Repository for the study of consciousness using graph theory
Comparing between different ways to build a graph for the graph-theoretical analysis of patients undergoing propofol-induced anesthesia.
- 9 Healthy adult undergoing anesthesia and recovering : subset of this bigger study
- Amplitude Enveloppe Correlation
- Weighted Phase Lag Index
- Directed Phase Lag Index
Each of these graphs will go through the following transformation:
- Keep the top X% of connection
- Minimal Spanning Graph of top connections
- Orthogonal Minimum Spanning Tree thresholding
Describe statistically the difference in the following feature for the graphs studied:
- global efficiency
- clustering coefficient
- modularity
- small worldness
over the following epochs:
- Baseline
- Induction of the anesthetic protocol
- Unconscioussness
- -5 minutes before recovery of consciousness
- +30 minutes after recovery of consciousness
- +60 minutes after recovery of consciousness
- +90 minutes after recovery of consciousness
- +120 minutes after recovery of consciousness
- +150 minutes after recovery of consciousness
- +180 minutes after recovery of consciousness
see the preprint titled Brain network motifs are markers of loss and recovery of consciousness for more information on both the participants and the calculation of these features.

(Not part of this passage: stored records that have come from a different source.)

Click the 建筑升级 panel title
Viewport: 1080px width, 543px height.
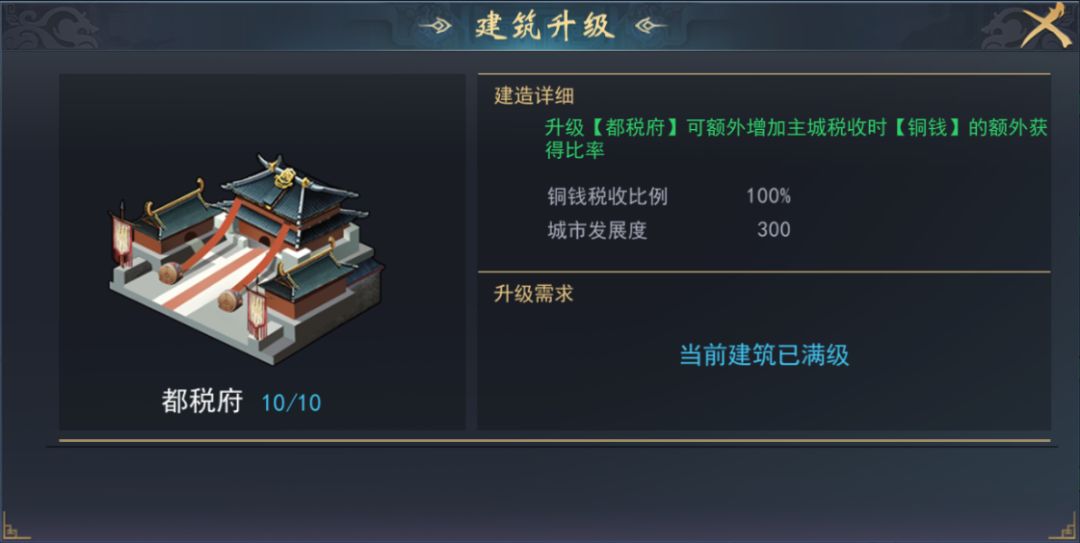coord(544,26)
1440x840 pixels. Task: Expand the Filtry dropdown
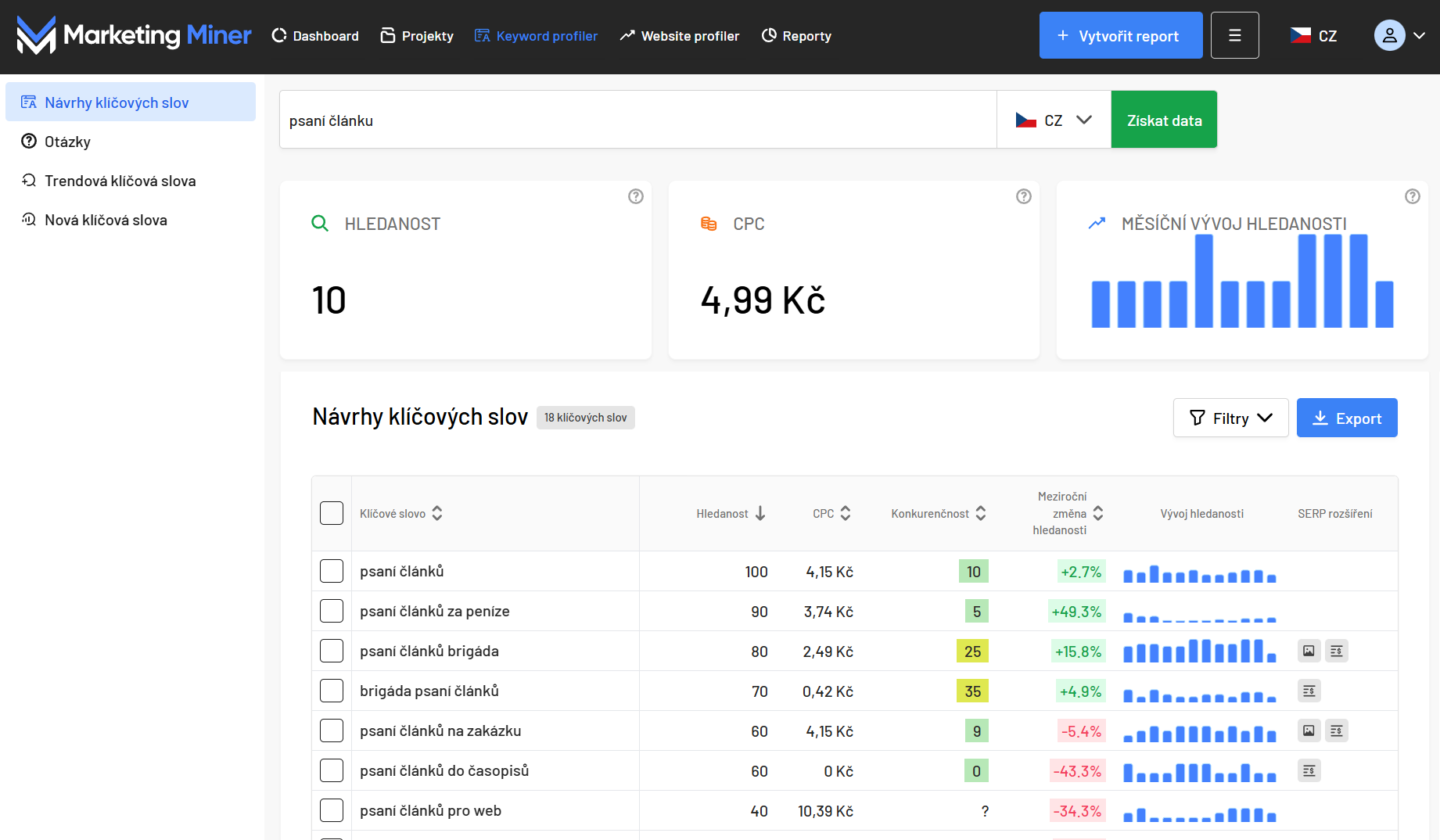coord(1230,418)
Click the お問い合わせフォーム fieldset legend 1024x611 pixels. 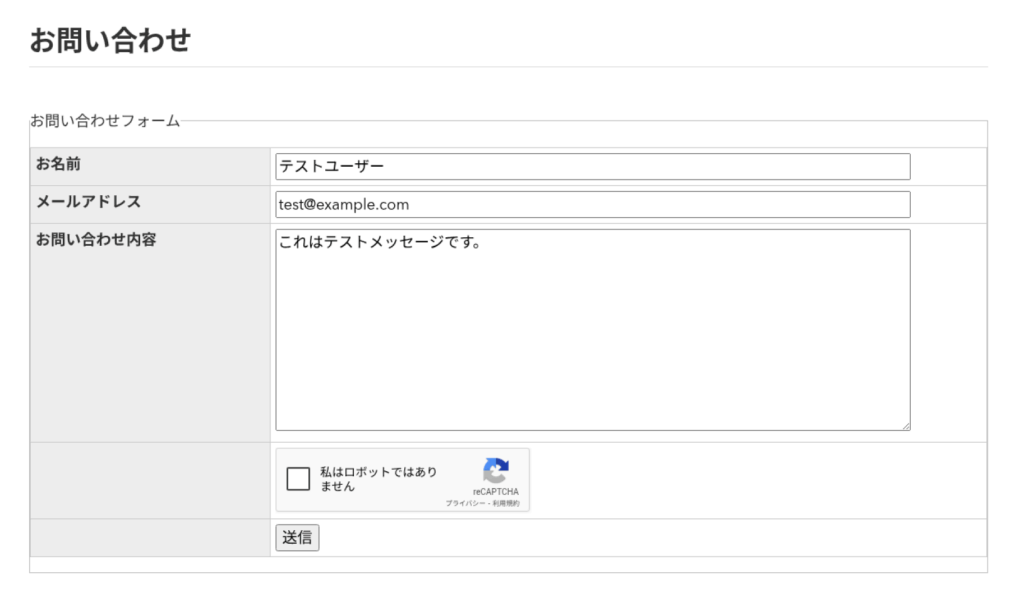point(105,121)
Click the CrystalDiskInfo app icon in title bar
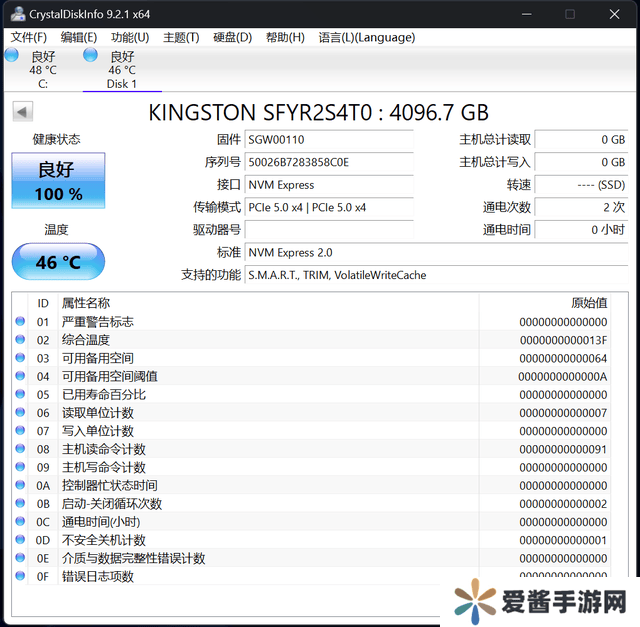 15,14
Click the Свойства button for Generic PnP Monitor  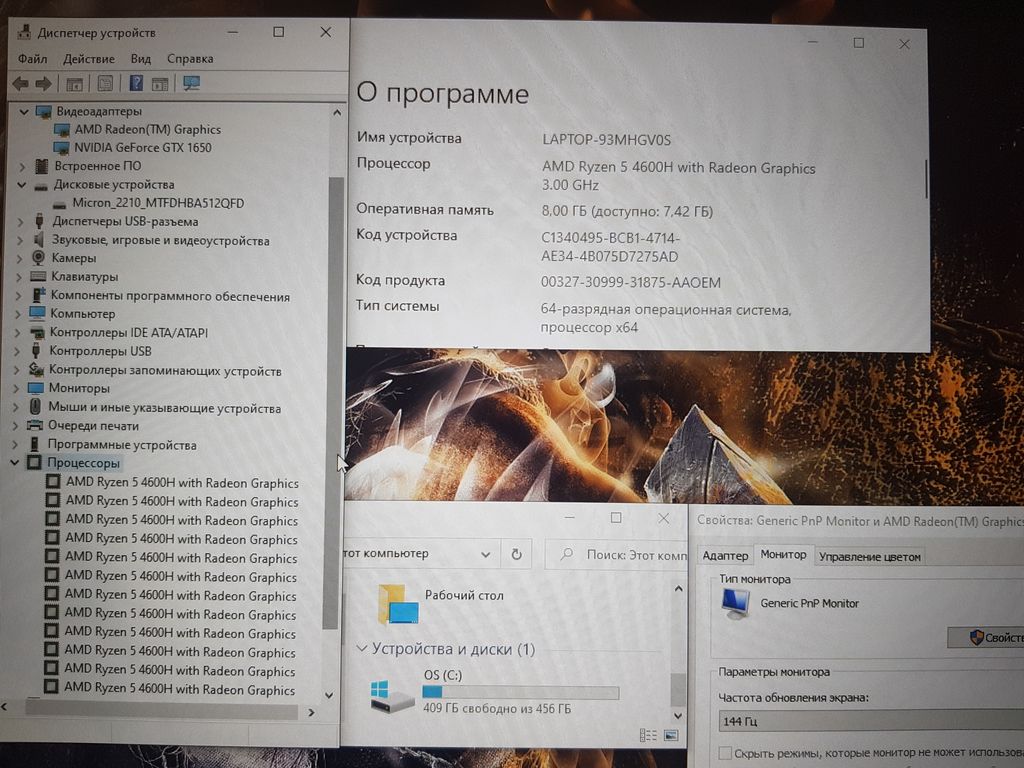click(988, 637)
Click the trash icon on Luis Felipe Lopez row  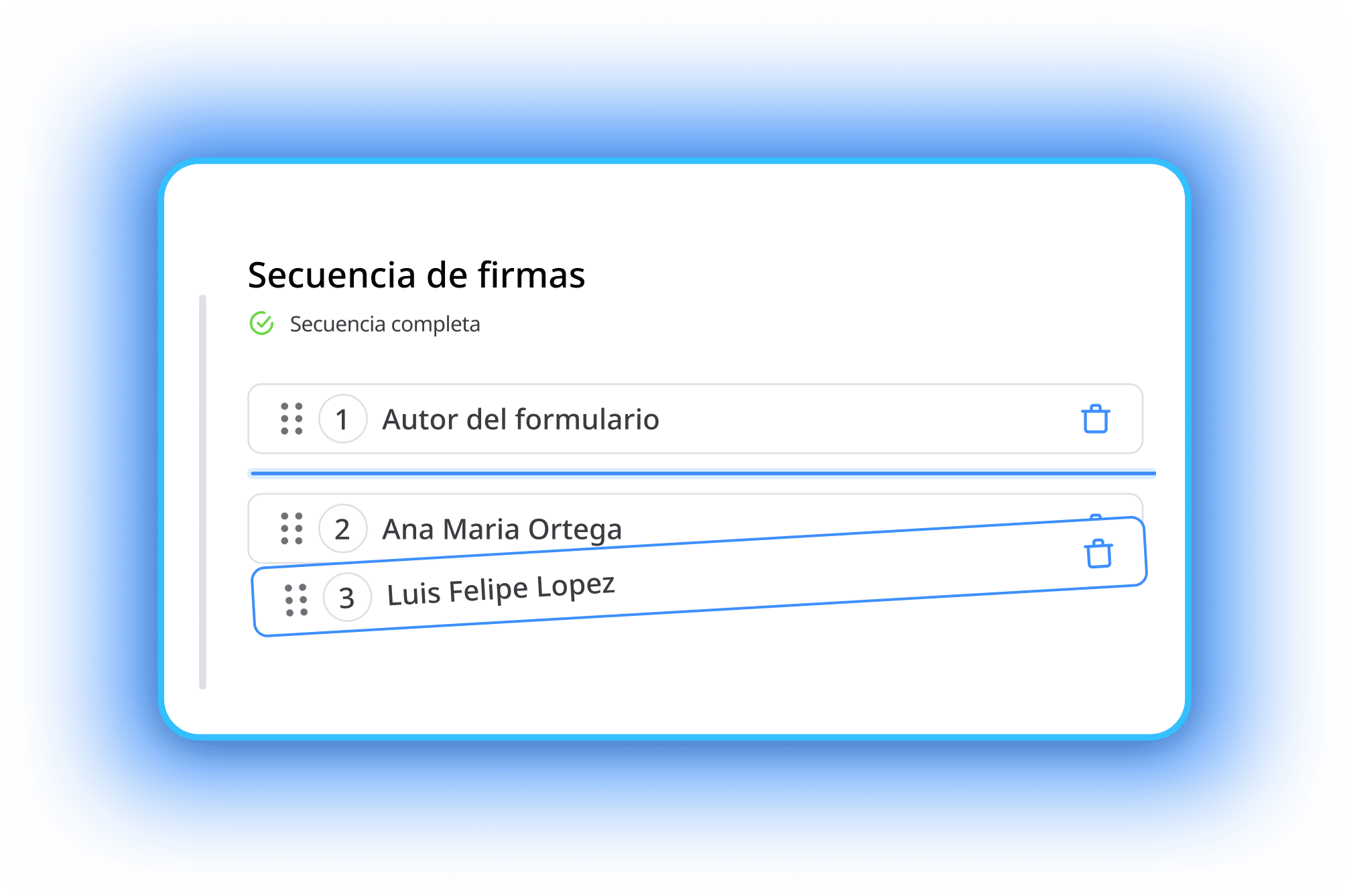[x=1097, y=555]
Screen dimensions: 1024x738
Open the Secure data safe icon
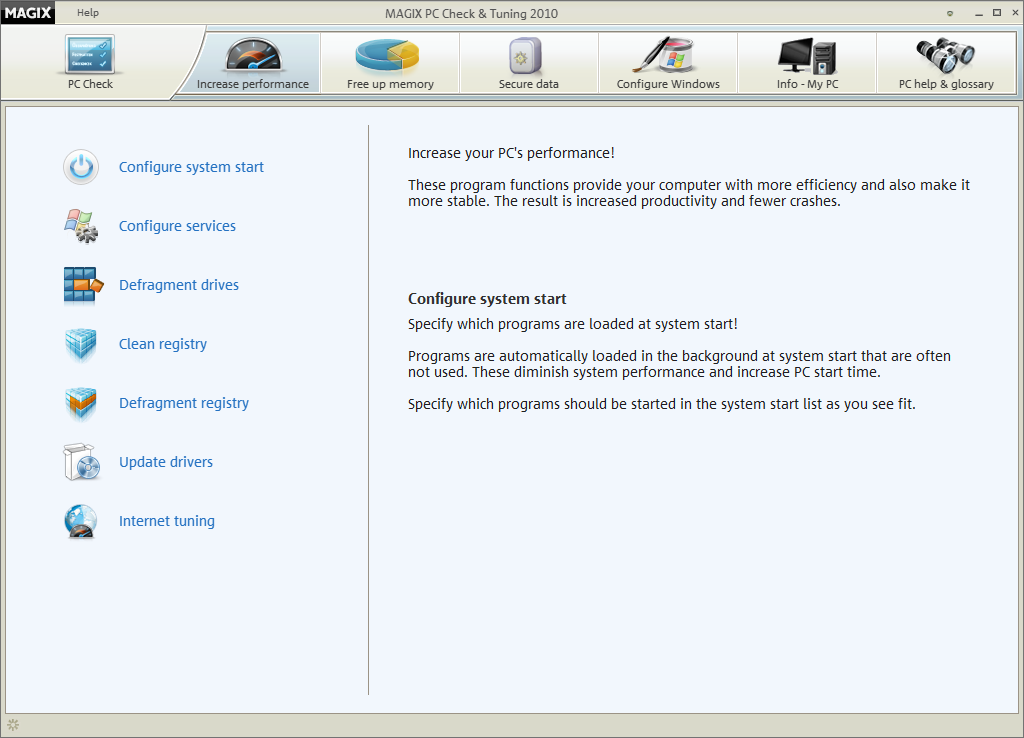(526, 56)
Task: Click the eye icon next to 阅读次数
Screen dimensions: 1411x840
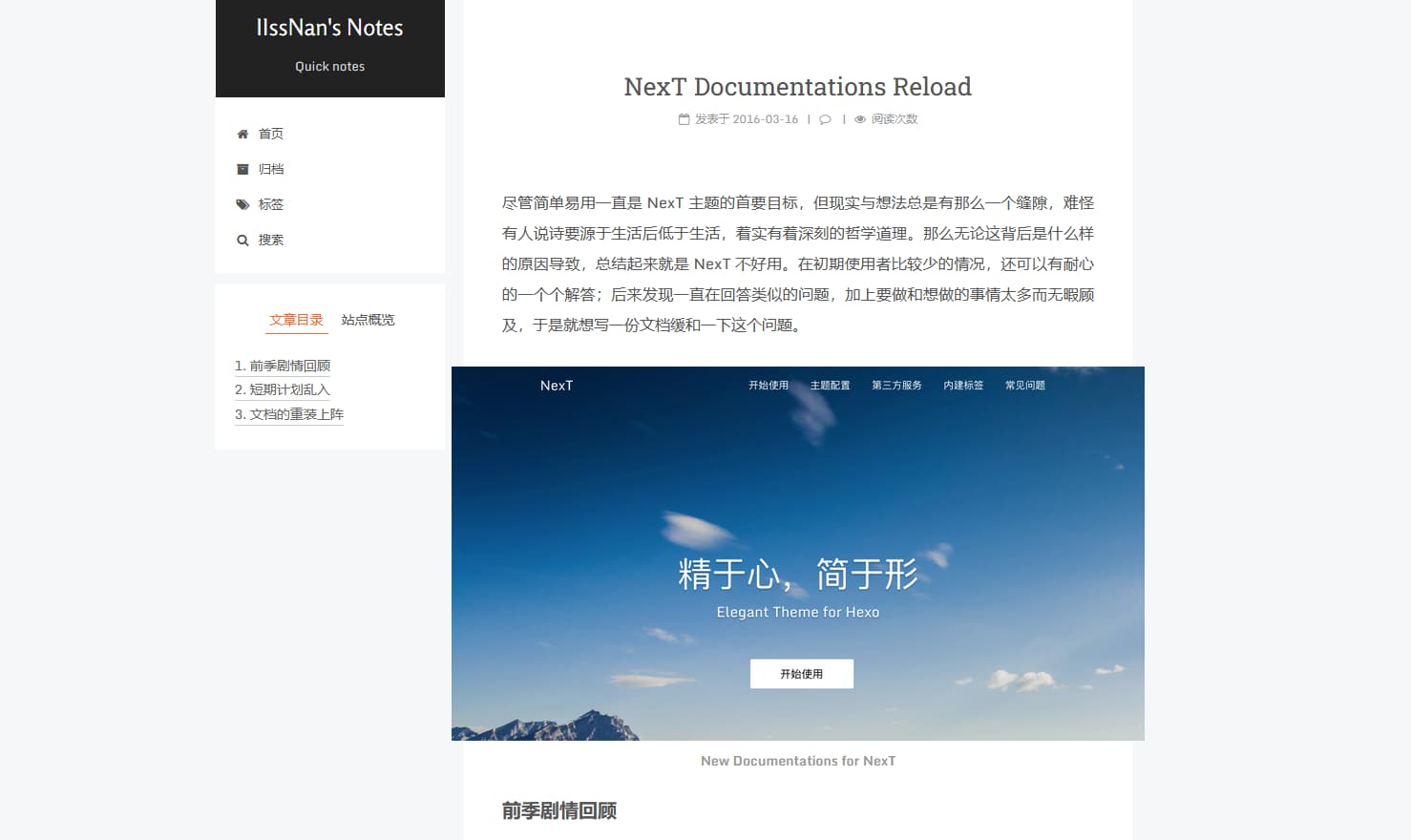Action: coord(859,119)
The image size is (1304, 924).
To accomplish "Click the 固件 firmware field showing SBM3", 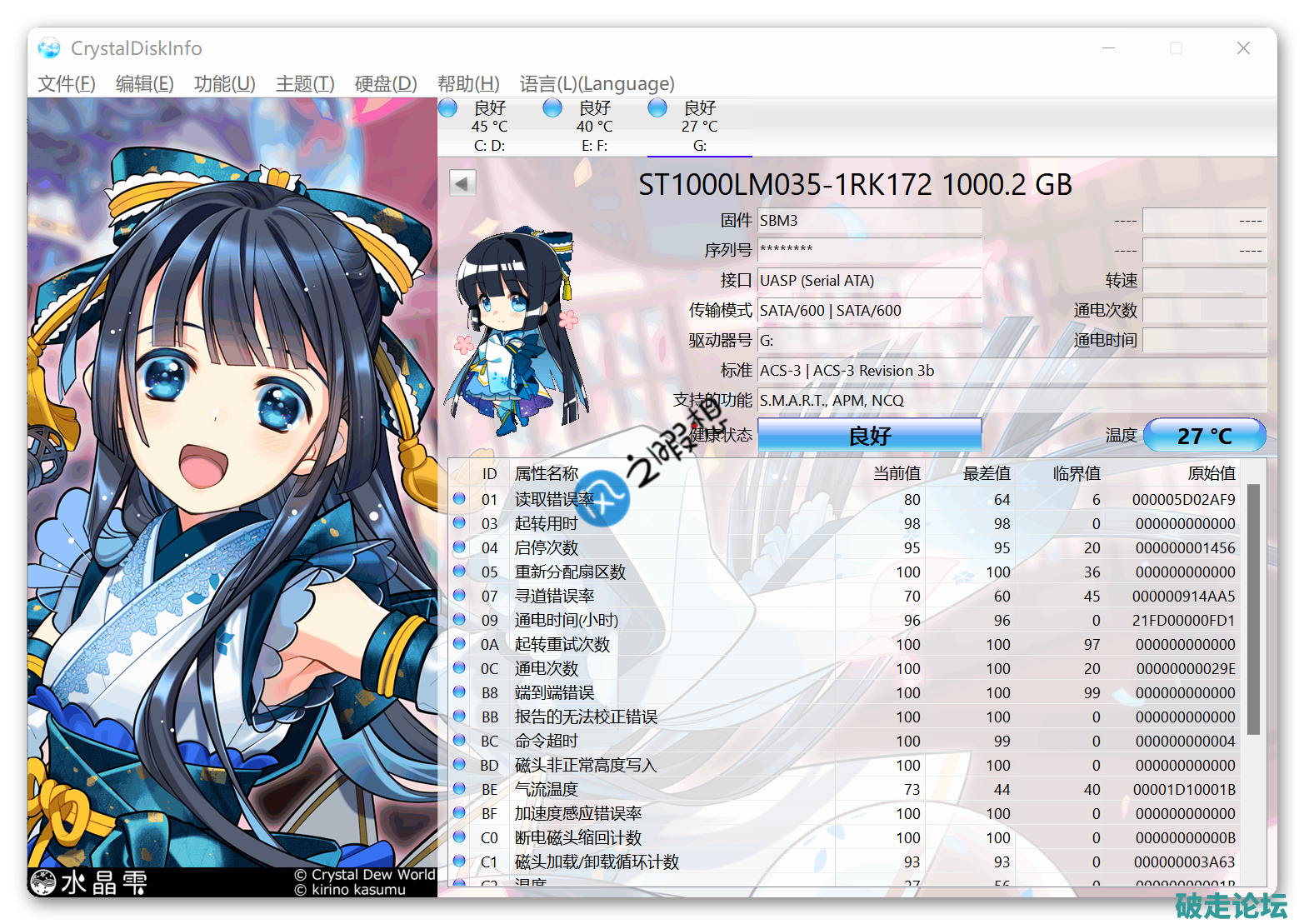I will [869, 221].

The graph that best describe awareness is a permutation of these parameter. By doing a search in this space using a model we will be able to create this graph that may or may not be an hybrid of different graphs type. This graph can then be used in patient with a disorder of consciousness undergoing the same anesthethic pertubration protocol to characterize their awareness state. This is important because in this population the standard is to use behavioral sign of awareness to assess its presence.
- The "extra" folder contains:
- Some markdown files explaining the original aim of the project and some work done prior to the experiments, in folder "1_experiment_preparation"
- Some incomplete python code attempting to recreate the effect of the matlab code used for this experiment, in folder "2_python_code". Documentation for this code is provided in the same folder
- The "steps" folder contains the code neccessary for this experiment, separated in the relevent steps and a folder for utulity functions, "utils". Documentation is also provided in this folder.
Documentation for the code is provided in the "steps" folder. After cloning this repository, one needs to download the NeuroAlgo library, found here. One then needs to adjust the code to their needs, as described in the documentation provided in the "steps" folder.